Non a caso, Ursula Von der Leyen si è messa a evocare il default russo come collante per tenere insieme una coalizione europea ormai totalmente in ordine sparso. Anzi, decisamente in modalità Bounty, visto che Austria, Germania e Ungheria hanno bellamente voltato le spalle a Zelensky e riattivato linee di colloquio con il Cremlino. E sempre non a caso, il Presidente ucraino non ha perso tempo nel chiedere aiuto al Fmi e a parlare di ricostruzione. D’altronde, di fronte a cotante emotività a reti unificate, volete che l’istituto di Washington – lo stesso che ha garantito prestiti a Kiev fin dall’epoca Poroshenko, come ringraziamento per l’ottimo lavoro compiuto con il golpe di Maidan – volti le spalle proprio ora? E sapete quanti miliardi pioveranno dal cielo per ricostruire? E non vi pare strano che mentre cadono bombe e ogni giorno viene diffuso un bollettino da autopsia collettiva delle barbarie russe sui civili, a Kiev abbiano trovato il tempo di compilare per bene il modulo di adesione all’Ue, altra fonte inesauribile di fondi e sussidi?

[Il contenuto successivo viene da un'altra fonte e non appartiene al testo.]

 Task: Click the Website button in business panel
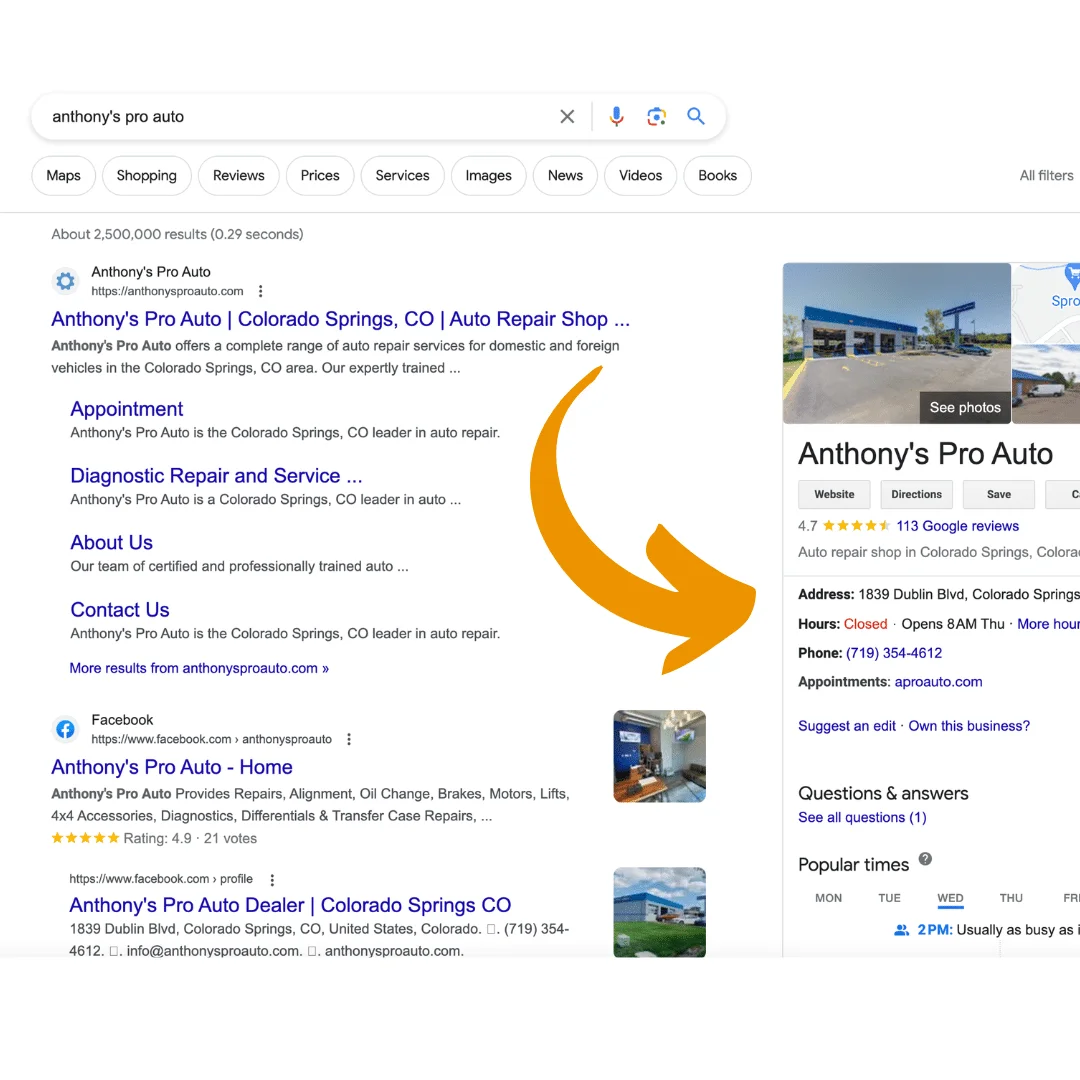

Signori, svegliatevi. Perché Vienna, attraverso il suo cancelliere, già sta riabilitando Vladimir Putin, garantendo per la sua volontà di collaborare nell’accertamento di eventuali crimini di guerra e invitando l’Europa a fare del suo meglio per riconquistare la fiducia del Cremlino. Berlino da quando Kiev ha dichiarato persona non grata il Presidente Steinmeier pensa giustamente soltanto al suo gas e al rapporto con Gazprom, tanto da fare fronte comune con Budapest in sede europea al fine di rinviare sine die le sanzioni. Qual è l’unico Paese che apparentemente prosegue con l’intransigenza atlantica e si reca in Africa a fare questua di gas verso Paesi che sono, di fatto, legati a Russia e Cina da interessi economici e commerciali? E quale Paese questa settimana darà luce verde al secondo decreto interministeriale per inviare nuove armi a Kiev, nonostante l’ennesima messa in guardia al riguardo appena giunta da Mosca?
Stiamo scavandoci la fossa da soli, signori. Il mercato gradisce, ovviamente. E certe voci fanno capire che il comandante starebbe per abbandonare la nave, in piena tempesta. Proseguite pure a sventolare le bandierine giallo-blu, questa estate vi serviranno per farvi aria. Quando i condizionatori saranno spenti.